Updated on January 15, 2015

Recently the issue of homeschooling surfaced in the news again this time in the state of Virginia. A policy change is forcing a parent to justify their practice of homeschooling their children. The current instance involves religious preference but it is not about religious training or beliefs but whether school boards have the jurisdiction to impose such restrictions. The current shift came from a county school board which instituted a new policy in which it appears to attack parents’ rights to homeschool their children if they so choose. Homeschooling is not for everyone but in some cases homeschooling children has been successful much to the detriment of school systems.

I agree there should be requirements to ensure that kids who are homeschooled have the right education to help them succeed in society. In many if not all cases these individuals must be able to pass certain tests to validate their educational training. A quote by one of our founding fathers in 1791 puts the responsibility of educating their children on the parents. James Wilson on lectures on Law 1791 made the following statement:

“It is the duty of parents to maintain their children decently…; to protect them according to the dictates of prudence; and to educate them according to the suggestions of a judicious and zealous regard for their usefulness, their respectability and happiness.”

According to an organization titled Coalition for Responsible Home Education it is estimated that around two million children are homeschooled across the country today and they expect that number to grow in the coming years. The question is why is this trend on the increase? There can be several reasons not the least of which parents sometimes feels they can provide a better education for their children then the school system/district in which they live. The practice of homeschooling is legal in all 50 states with varying requirements for oversight. The question which begs to be answered is why a school board in Virginia is imposing a policy against the practice of homeschooling when it is a legal activity. Doing research with regards to requirements for homeschooling in the state of Virginia have requirements for assessments with some exceptions.

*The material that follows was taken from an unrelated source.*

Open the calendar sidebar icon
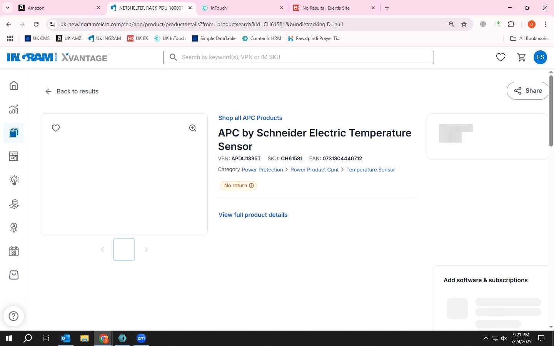This screenshot has height=346, width=554. (14, 251)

The current statute in Virginia Va. Code Ann.$22.1-254.1 states “instruction by parents is an acceptable alternative form of education” and that parents “may elect to provide home instruction in lieu of school attendance.” With this statute in place it appears the policy of the school board in challenging or requiring a parent to apply for approval to homeschool their children is in violation of the law as it currently stands. There are some requirements in place parents must meet in their decision to homeschool their children and given if these requirements are met this practice and the restriction the school board involved is placing lacks merit. I do not know what decision will ultimately be made in this situation but the rights of parents as identified by law in all states should not be violated. In a response from public criticism of the policy the school board has voted down the new policy with one more vote to be taken. This kind of policy regardless of where it would be put in place has no place legal or otherwise to come between parents and the education of their children.

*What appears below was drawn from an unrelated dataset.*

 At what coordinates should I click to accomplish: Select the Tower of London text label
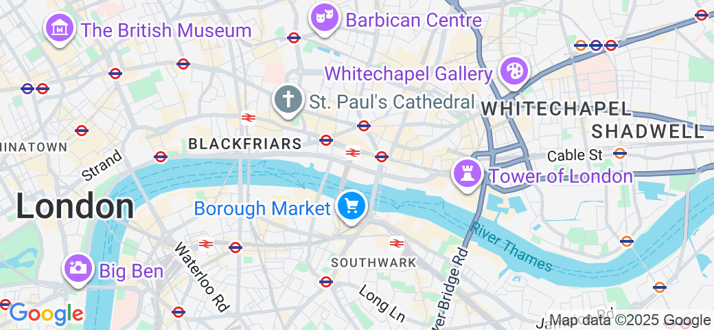click(560, 177)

The parents involved in this current homeschooling issue have sought the help of the Home School Legal Defense association. This is a non-profit advocacy organization established to defend and advance the constitutional right of parents to direct the education of their children and to protect family freedoms. The mission of this organization taken from their website is provided below:

“To preserve and advance the fundamental, God-given, constitutional right of parents and others legally responsible for their children to direct their education. In so doing, we rely on two fundamental freedoms—parental rights and religious freedom. We advocate for these freedoms in the courtrooms, before government officials, and in the public arena. Additionally, we assist other educational organizations in similar activities, where possible and appropriate.”

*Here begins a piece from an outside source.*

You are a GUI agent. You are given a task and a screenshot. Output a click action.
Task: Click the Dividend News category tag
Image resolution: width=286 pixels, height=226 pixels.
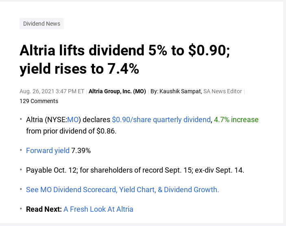[41, 24]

It understood that there are varying requirements involving homeschooling across our country and there needs to be some consistency but the rights of parents should never be violated nor the legal right to homeschool in every state. It is important to ensure that all children receive a proper education which involves being prepared to enter society or even college. Today many subjects have changed in the way they are taught or not even taught at all. History should be taught the way it happened and not have it diminished by ignoring the reason some events took place. In addition contributions of individuals which had an impact on the beginning of our country have been altered. Our education system is one of the best if not the best in the world but changes have taken place especially in some textbooks which are not for the better as identified in the previous sentence.

It is hoped that the parents involved in the current situation in Virginia will win their case and be a benchmark for other school boards to think twice about imposing restrictions which are inappropriate. Parents should not have to justify their decision to homeschool or even be required to get permission or blessing from any school board.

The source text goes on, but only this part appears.